Not only do rigs take up power, they also generate heat. The more rigs you have, the hotter it gets. If you don’t want your rigs to melt, you need some cooling. Many mining rigs have multiple built-in computer fans. But if you have multiple rigs, the room quickly gets hot, requiring external cooling.
For a comparison, let’s look at Paypal, which isn’t a currency but can serve as a way to make payments. Paypal also relies on computers and data centers for verifying and processing transactions, but its energy consumption in 2020 was 264,100 MWh. That year, bitcoin required around 60 TWh—it’s about double that today—which is equivalent to 60 million MWh or about 240 times that of Paypal. And Paypal is decreasing its carbon footprint by delinking from fossil fuels. In 2020, Paypal processed more payments than bitcoin (that changed in 2021).
Yes, there is a movement to “green” cryptocurrencies by using renewable energy to power mining operations or relying on “proof of stake consensus mechanisms.” But crypto is by its very nature decentralized, so it’s hard to get everyone in the field to do anything in unison. Indeed, as some players were seeking to reduce their energy consumption and carbon footprint, others were moving to Kazakhstan or Kentucky to take advantage of cheaper energy based on coal. China wisely just banned bitcoin mining outright.

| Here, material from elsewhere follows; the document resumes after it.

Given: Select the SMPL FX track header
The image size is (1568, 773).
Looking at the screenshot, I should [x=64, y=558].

In addition to being directly linked to leaders like Bukele, cryptocurrencies come out of the same political milieu as right-wing populism: a pointed response to global financial elites and the economic inequality spawned by mainstream parties and institutions. As none other than Steve Bannon said in 2018, cryptocurrencies represent a “disruptive populism [which] takes control back from central authorities.”

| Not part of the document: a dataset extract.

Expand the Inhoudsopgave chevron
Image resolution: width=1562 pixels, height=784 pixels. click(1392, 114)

Crypto takes back that control, perhaps, but then it delivers it to individuals who are even more lawless, institutions that are even more corrupt, and mechanisms that are even more dangerous to the planet. It doesn’t disrupt what most needs disrupting, namely powerful corporations and unaccountable political leaders. It’s a scam that crypto “sticks it to the Man” just as it’s untrue that right-wing populism sticks up for the “little guy.” Let’s hope that the 2020s mark the end of both of these extraordinary popular delusions.